The Mozilla Foundation recently released the first alpha of Firefox 3.0, and when people refer to this release of the browser as a developer version, they arent kidding.
In fact, the only difference that a regular Firefox user will notice between this alpha and the current shipping version of Firefox 2.0 is that the top browser title bar and the About screens use the Firefox 3.0 code name Gran Paradiso instead of Firefox.
But while this alpha release has no interface changes, there are some fairly important changes in the underlying engine of the browser. Gran Paradiso is also an alpha of Gecko 1.9, the forthcoming rendering engine for Mozilla browsers.

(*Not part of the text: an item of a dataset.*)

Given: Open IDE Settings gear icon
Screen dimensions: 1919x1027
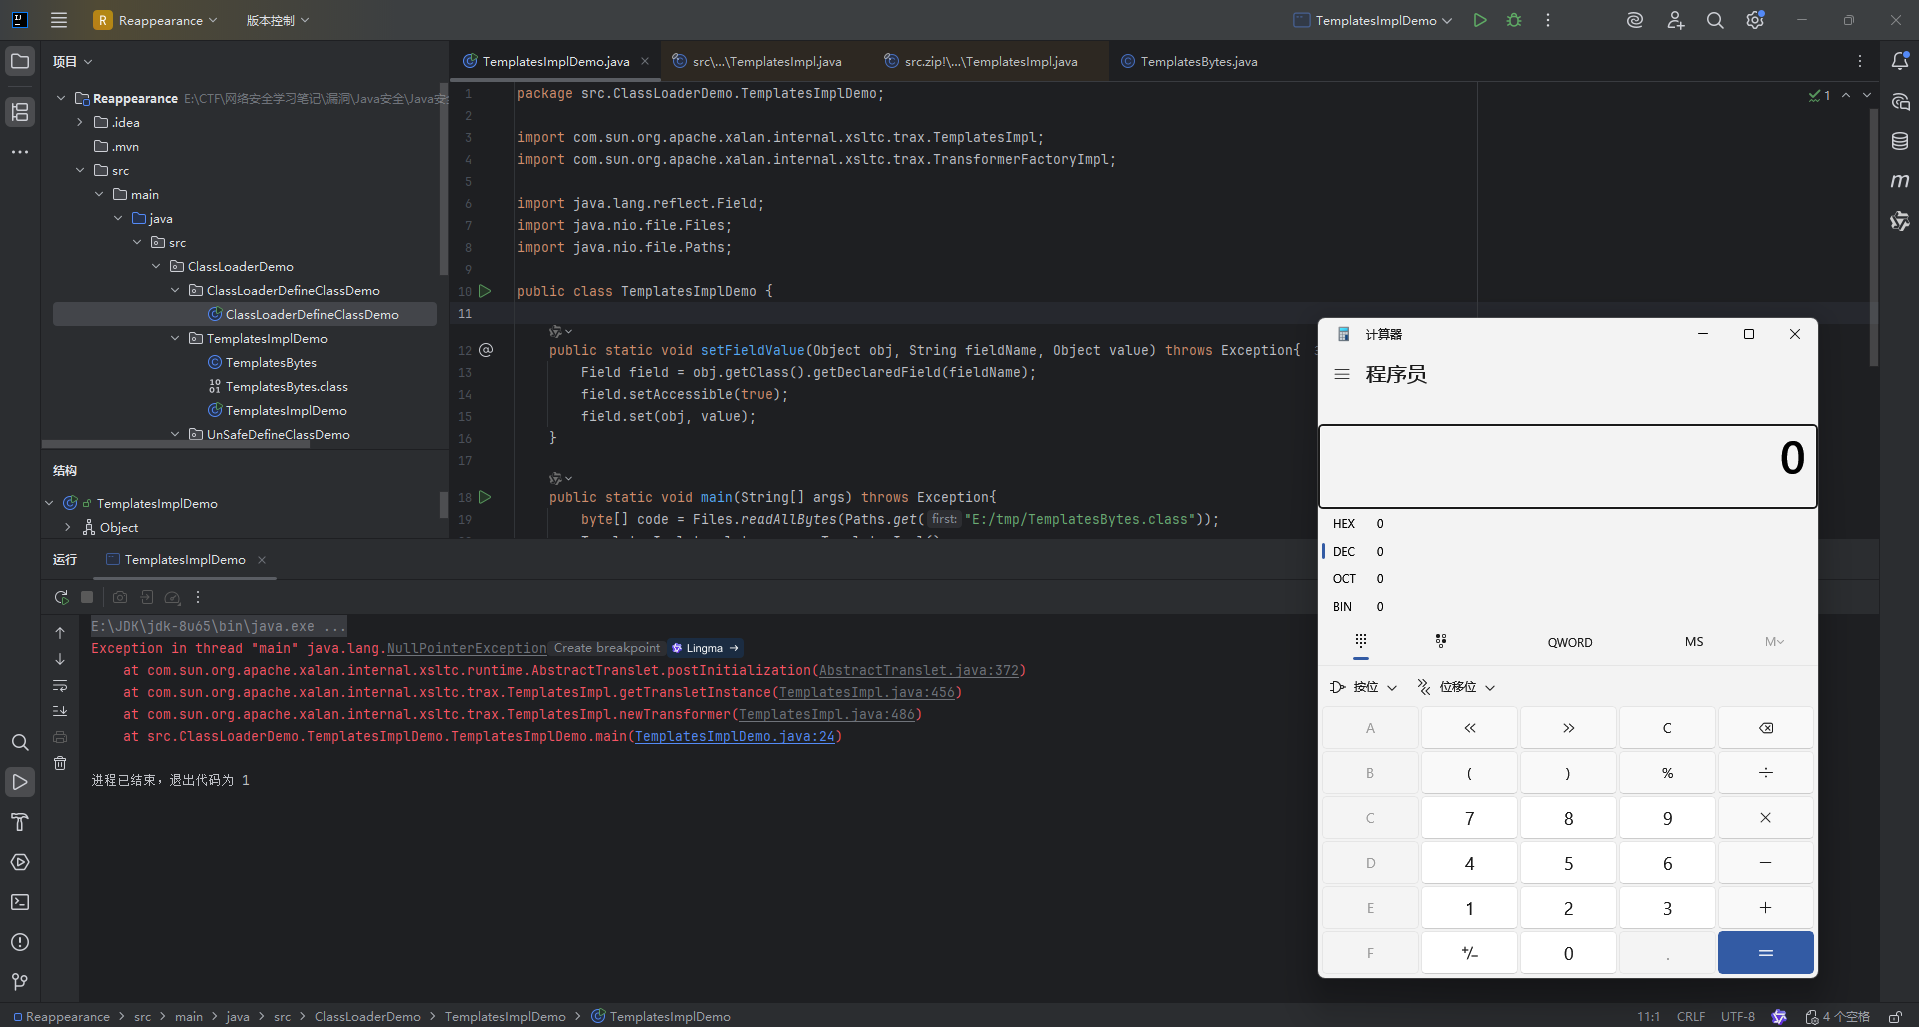Looking at the screenshot, I should tap(1755, 20).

One of the bigger changes in the release is that the engine now uses the Cairo library for all vector graphics rendering. Gran Paradiso also includes changes to improve page rendering and performance, and on Mac OS X it now uses the Cocoa application environment, which will make its Mac versions easier to develop.
In our tests of Gran Paradiso, we didnt run into any problems with sites and it worked well with the small set of graphics tests we ran it through. Mozilla said it is hoping that site developers will run this alpha through their applications in order to find problems early in the browser development cycle.
One of the biggest changes we found in this Firefox 3.0 alpha is that fact that it will only run on Windows 2000 and later and on Mac OS X 10.3.9 or later, which, while still much better than IE 7.0s operating system support, will affect users of older operating systems who want to use the latest Firefox browser.
Firefox 3.0 isnt expected to ship for at least a year, but developers who want to start testing with this early alpha can download Gran Paradiso.